Leyi Wu*, Pengjun Fang*, Kai Sun*, Yazhou Xing, Yinwei Wu, Songsong Wang, Ziqi Huang, Dan Zhou, Yingqing He, Ying-Cong Chen, Qifeng Chen
The Hong Kong University of Science and Technology, The Hong Kong University of Science and Technology (Guangzhou), Nanyang Technological University, New AI Labs, Pearl Studio
AnimationBench is a benchmark for evaluating image-to-video models on character-centric animation. Unlike realism-oriented video benchmarks, AnimationBench focuses on what matters most in animation: stylized character appearance, expressive motion, animation principles, and long-range character consistency.

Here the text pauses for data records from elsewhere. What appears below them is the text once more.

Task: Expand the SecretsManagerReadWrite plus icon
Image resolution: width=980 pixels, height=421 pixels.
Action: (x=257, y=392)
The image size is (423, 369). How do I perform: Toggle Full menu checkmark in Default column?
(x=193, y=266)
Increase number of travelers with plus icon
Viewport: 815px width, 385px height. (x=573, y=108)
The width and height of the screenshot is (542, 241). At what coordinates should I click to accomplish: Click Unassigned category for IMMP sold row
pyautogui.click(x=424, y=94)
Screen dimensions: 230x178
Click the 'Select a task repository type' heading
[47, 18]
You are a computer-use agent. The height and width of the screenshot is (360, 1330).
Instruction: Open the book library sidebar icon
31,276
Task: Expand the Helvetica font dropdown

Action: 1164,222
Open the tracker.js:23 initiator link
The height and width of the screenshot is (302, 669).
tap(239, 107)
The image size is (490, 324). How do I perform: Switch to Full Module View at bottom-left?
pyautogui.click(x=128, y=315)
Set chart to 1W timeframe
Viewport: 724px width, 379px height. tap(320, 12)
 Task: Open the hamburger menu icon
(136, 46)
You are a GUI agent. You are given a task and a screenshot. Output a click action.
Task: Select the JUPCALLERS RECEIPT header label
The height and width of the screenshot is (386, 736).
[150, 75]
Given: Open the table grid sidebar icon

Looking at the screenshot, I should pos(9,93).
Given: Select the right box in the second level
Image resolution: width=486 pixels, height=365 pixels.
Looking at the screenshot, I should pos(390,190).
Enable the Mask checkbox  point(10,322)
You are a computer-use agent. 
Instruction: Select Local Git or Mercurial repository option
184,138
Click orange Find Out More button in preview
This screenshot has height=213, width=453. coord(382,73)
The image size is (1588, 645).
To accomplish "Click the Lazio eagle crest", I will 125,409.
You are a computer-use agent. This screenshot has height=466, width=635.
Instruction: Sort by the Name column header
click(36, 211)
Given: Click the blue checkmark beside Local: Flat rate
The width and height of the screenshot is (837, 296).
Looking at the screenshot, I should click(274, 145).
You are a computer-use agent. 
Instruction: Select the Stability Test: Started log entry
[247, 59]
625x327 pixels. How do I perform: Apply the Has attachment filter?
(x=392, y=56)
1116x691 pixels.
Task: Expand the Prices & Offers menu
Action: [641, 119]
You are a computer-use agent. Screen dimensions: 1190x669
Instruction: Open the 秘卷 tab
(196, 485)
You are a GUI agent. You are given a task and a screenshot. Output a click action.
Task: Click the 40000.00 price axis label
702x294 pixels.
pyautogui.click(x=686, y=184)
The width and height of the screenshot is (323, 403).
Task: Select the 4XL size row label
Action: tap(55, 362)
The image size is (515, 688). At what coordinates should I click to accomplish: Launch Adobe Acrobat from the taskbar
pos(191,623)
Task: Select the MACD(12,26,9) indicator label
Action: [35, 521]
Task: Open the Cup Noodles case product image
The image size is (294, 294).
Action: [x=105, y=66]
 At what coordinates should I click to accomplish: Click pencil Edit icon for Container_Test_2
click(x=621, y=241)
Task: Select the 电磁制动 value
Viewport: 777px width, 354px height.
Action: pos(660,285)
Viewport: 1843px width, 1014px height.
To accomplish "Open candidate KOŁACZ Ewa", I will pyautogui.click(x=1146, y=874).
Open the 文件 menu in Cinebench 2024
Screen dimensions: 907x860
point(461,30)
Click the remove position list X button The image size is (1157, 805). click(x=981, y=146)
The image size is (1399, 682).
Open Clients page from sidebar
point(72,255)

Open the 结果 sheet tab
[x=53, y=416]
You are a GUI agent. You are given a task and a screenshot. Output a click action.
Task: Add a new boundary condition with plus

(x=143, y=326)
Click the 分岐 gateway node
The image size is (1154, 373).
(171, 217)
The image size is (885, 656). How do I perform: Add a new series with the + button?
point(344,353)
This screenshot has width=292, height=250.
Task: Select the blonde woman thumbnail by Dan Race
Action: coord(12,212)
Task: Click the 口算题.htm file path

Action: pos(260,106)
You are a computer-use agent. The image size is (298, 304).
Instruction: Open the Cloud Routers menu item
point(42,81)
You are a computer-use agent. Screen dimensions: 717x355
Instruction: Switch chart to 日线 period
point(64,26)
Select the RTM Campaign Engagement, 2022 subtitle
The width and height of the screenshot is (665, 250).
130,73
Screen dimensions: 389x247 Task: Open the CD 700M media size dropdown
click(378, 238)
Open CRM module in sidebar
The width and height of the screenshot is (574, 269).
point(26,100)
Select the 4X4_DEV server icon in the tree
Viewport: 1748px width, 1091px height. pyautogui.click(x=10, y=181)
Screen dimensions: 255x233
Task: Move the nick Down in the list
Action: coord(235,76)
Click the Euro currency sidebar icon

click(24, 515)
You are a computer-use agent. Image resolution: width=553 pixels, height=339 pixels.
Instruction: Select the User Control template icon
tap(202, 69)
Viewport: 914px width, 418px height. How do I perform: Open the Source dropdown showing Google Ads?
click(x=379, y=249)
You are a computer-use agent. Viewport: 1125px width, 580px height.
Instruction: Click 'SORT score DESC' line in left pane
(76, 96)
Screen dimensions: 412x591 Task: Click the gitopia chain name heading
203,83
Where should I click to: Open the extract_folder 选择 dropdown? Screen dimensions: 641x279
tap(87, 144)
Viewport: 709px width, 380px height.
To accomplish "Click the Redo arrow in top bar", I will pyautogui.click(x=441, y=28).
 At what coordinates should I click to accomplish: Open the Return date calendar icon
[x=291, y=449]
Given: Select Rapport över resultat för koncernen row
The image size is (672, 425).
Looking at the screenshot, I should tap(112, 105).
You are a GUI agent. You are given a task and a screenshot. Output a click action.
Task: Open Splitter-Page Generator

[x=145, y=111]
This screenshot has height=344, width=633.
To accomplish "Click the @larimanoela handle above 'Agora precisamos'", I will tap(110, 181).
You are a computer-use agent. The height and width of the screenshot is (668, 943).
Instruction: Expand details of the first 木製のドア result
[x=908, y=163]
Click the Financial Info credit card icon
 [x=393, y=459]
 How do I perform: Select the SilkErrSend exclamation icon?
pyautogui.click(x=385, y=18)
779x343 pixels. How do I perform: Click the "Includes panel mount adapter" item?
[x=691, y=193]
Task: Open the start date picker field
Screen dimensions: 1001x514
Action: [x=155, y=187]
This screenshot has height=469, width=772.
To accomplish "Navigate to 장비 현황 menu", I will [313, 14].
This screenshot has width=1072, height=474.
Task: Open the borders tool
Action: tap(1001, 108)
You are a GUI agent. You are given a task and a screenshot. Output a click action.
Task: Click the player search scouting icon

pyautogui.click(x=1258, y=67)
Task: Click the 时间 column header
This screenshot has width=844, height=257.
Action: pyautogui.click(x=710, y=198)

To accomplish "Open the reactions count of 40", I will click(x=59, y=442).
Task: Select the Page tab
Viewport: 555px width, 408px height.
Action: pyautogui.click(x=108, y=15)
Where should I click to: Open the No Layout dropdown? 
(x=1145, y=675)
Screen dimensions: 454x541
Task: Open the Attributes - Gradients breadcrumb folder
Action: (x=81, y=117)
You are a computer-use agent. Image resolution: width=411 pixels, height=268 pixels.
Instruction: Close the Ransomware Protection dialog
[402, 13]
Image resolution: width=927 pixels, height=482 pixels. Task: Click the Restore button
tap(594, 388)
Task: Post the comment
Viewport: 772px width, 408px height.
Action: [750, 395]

The benchmark organizes evaluation into three major pillars: Disney's 12 Principles of Animation, IP / Character Preservation, and Broader Generative Video Quality. It provides a more informative way to compare modern video generation models with respect to animation-specific behavior and is designed to better reflect human preferences in character-centric animation scenarios.
demo.mp4
- A dedicated benchmark for character-centric animation evaluation.
- Covers 19 evaluation dimensions across animation principles, character preservation, and broader video quality.
- Includes a diverse benchmark suite with customized prompts, curated character assets, and animation-style test cases.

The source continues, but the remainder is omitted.